Saved entries:
== Segment start ==
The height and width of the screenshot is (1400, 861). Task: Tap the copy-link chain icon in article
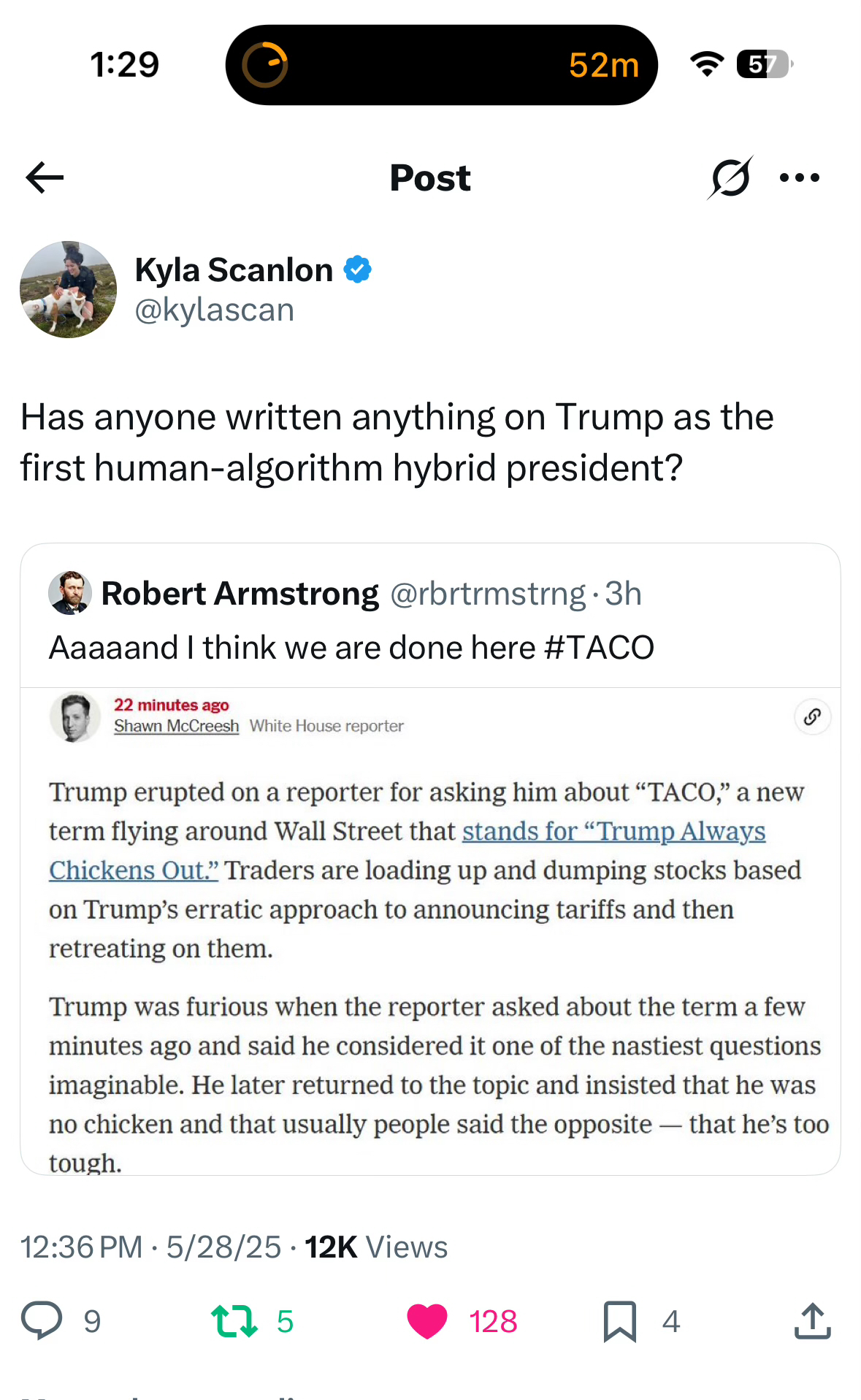coord(812,717)
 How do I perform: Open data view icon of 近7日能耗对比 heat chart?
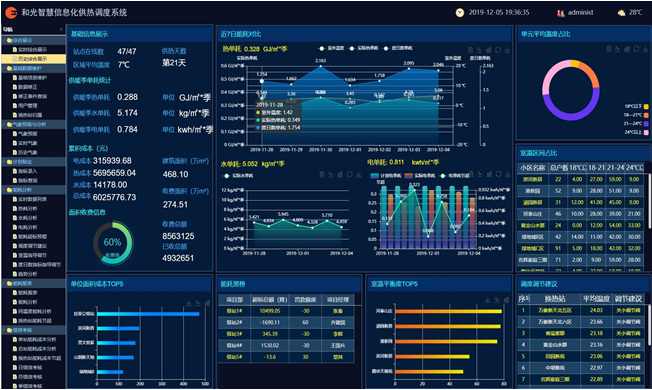click(x=470, y=50)
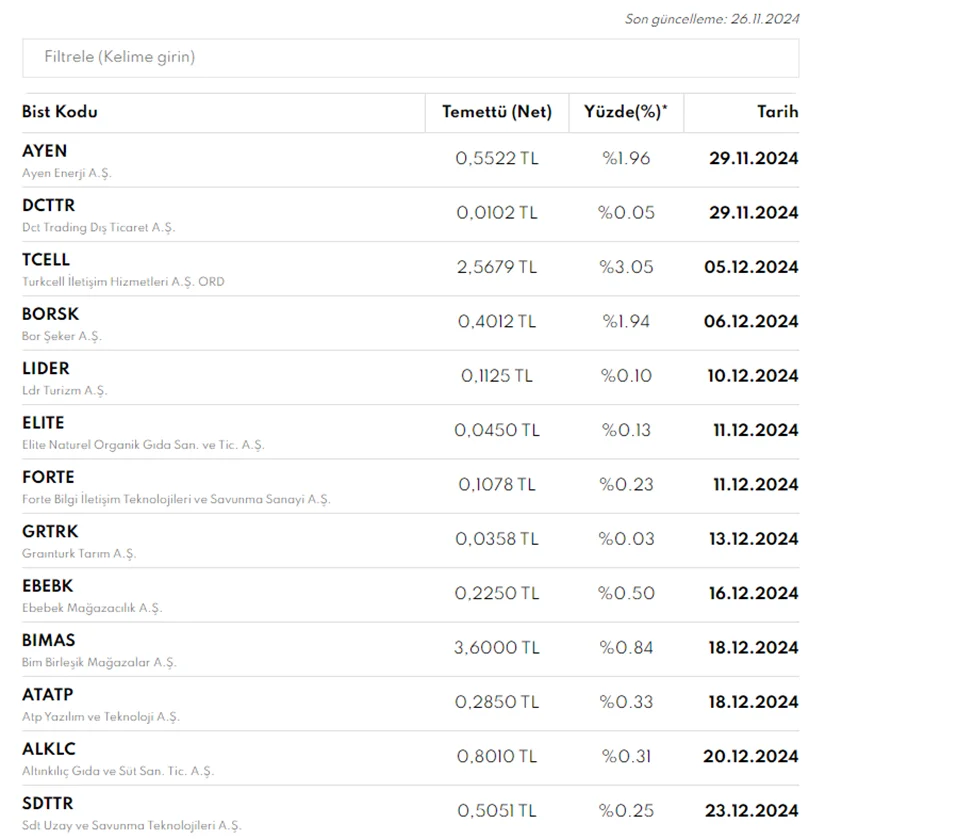The width and height of the screenshot is (974, 839).
Task: Sort table by Bist Kodu column header
Action: (x=60, y=112)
== Segment end ==
PROBLEM REQUIREMENTS:
Leave images out of the retyped records; keep all else exact.

TASK RESPONSE:
The height and width of the screenshot is (1400, 861). Task: Tap the copy-link chain icon in article
coord(812,717)
 How do I perform: Open data view icon of 近7日能耗对比 heat chart?
click(x=470, y=50)
The width and height of the screenshot is (974, 839).
Task: Sort table by Bist Kodu column header
Action: (x=60, y=112)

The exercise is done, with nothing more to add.